Bei den Präsidentschaftswahlen im Dezember 1848 setzte sich der Kandidat der Rechten, Napoleon III. (ein Neffe Napoleon Bonapartes) klar gegen seinen Hauptkonkurrenten Cavaignac durch. Er verdankte seine Wahl vor allem zwei Umständen: dem fortwirkenden Nimbus Bonapartes, dessen Namen er trug und der allein eine Rückkehr zu Frankreichs alter Gloire zu versprechen schien, und der konservativ geprägten Landbevölkerung, die wie bereits 1789 nicht bereit war, die revolutionäre Bewegung mitzutragen.

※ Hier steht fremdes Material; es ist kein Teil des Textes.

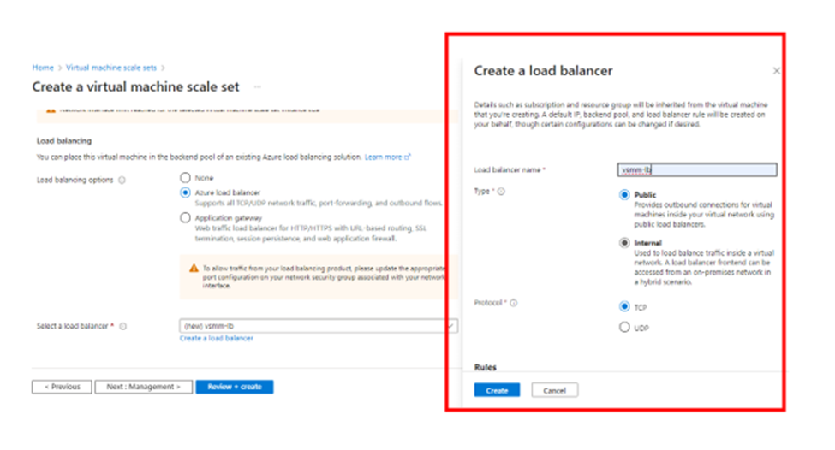Choose the Azure load balancer radio button
The width and height of the screenshot is (835, 450).
pyautogui.click(x=185, y=193)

Der Widerstreit zwischen liberaler Stadt und konservativem Land ist ein ständiger Begleiter der französischen Geschichte und blieb auch der 2. Republik nicht erspart.

Kämpfe in Rom zwischen frz. und röm. Truppen
Das Land vollzog schnell einen Rechtsschwenk. Waren bei Gründung der Republik noch Angriffskriege ausgeschlossen worden, marschierten Soldaten unter der Trikolore nun in Rom ein und erzwangen die Wiedereinsetzung Papst Pius IX. Obwohl in der Nationalversammlung immer wieder Einträge gegen diese Invasion eingebracht wurden, fand keiner davon eine Mehrheit - Zeichen des innerhalb von Monaten radikal geänderten politischen Klimas. Bei den Parlamentswahlen vom 13. Mai 1849 gewannen die Monarchisten eine Mehrheit gegen die Liberalen, die selbst hinter die Sozialisten zurückfielen und nur drittstärkste Kraft wurden. Im Oktober entließ Napoleon III. seine parlamentarische Regierung und setzte eine eigene ein. Die unklare Kompetenzverteilung machte neben der Mehrheit, die er im Parlament für dieses Vorgehen besaß, Opposition fast unmöglich. Ein konservatives Schulgesetz stärkte den Einfluss der Geistlichen Schulen und war der Anfang vom Ende des Laizismus. Revolutionäre Symbole wie Freiheitsbäume wurden verboten. Im Mai 1850 wurde das Wahlrecht eingeschränkt; ein Drittel der Wähler verlor ihre Stimme, besonders die Arbeiter waren hiervon betroffen.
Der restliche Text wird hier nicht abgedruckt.